**Task requirements**
In the material below, find the line with "Screen dimensions: 1568x535"; set down that line and every line after it to the end, exactly, without pictures.

**Exercise inputs**
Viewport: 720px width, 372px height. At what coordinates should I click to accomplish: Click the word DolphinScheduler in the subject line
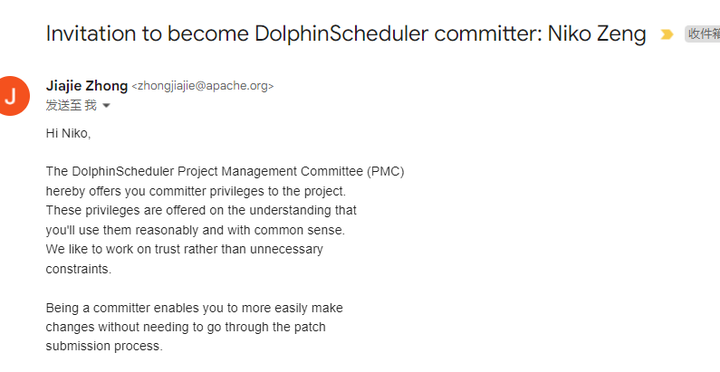pos(341,34)
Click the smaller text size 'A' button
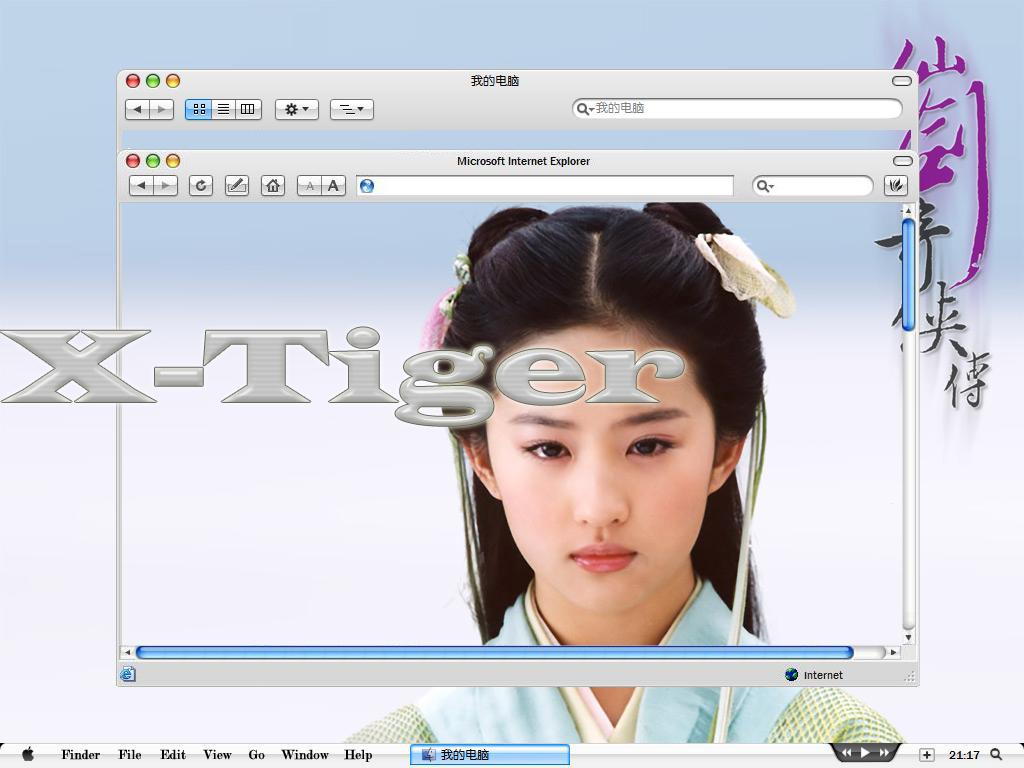Viewport: 1024px width, 768px height. point(310,186)
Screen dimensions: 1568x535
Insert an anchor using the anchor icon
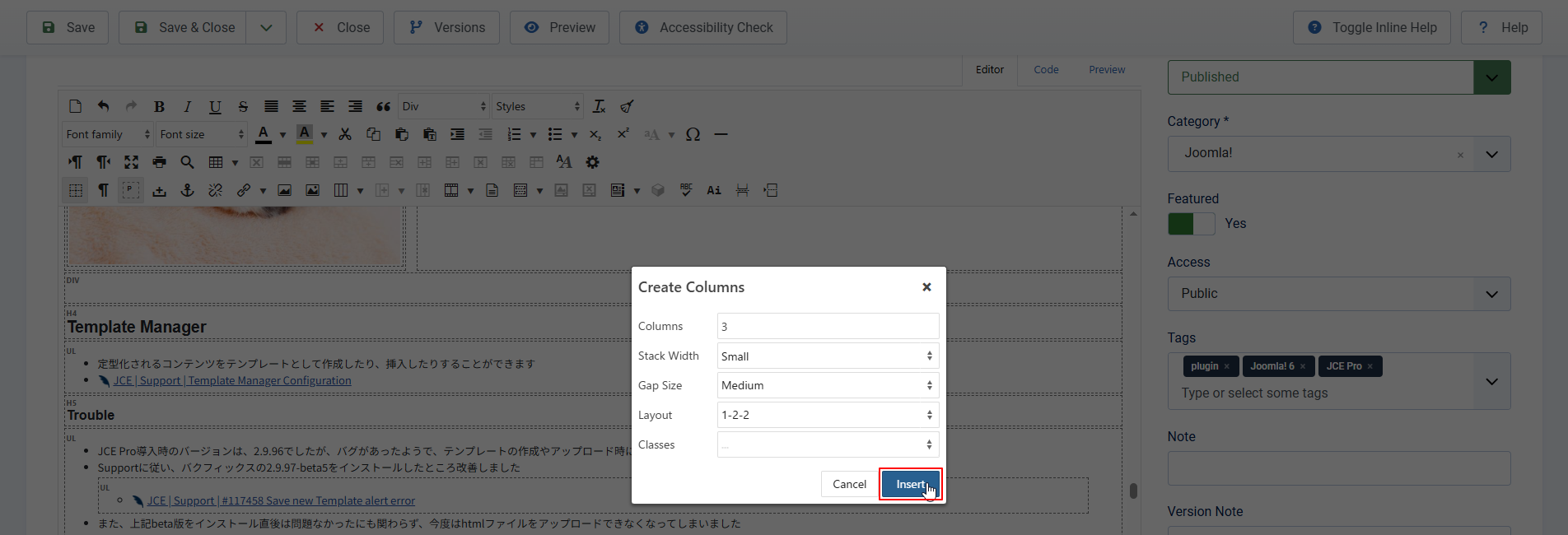(187, 190)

**Written response**
Screen dimensions: 1568x535
Insert an anchor using the anchor icon
(187, 190)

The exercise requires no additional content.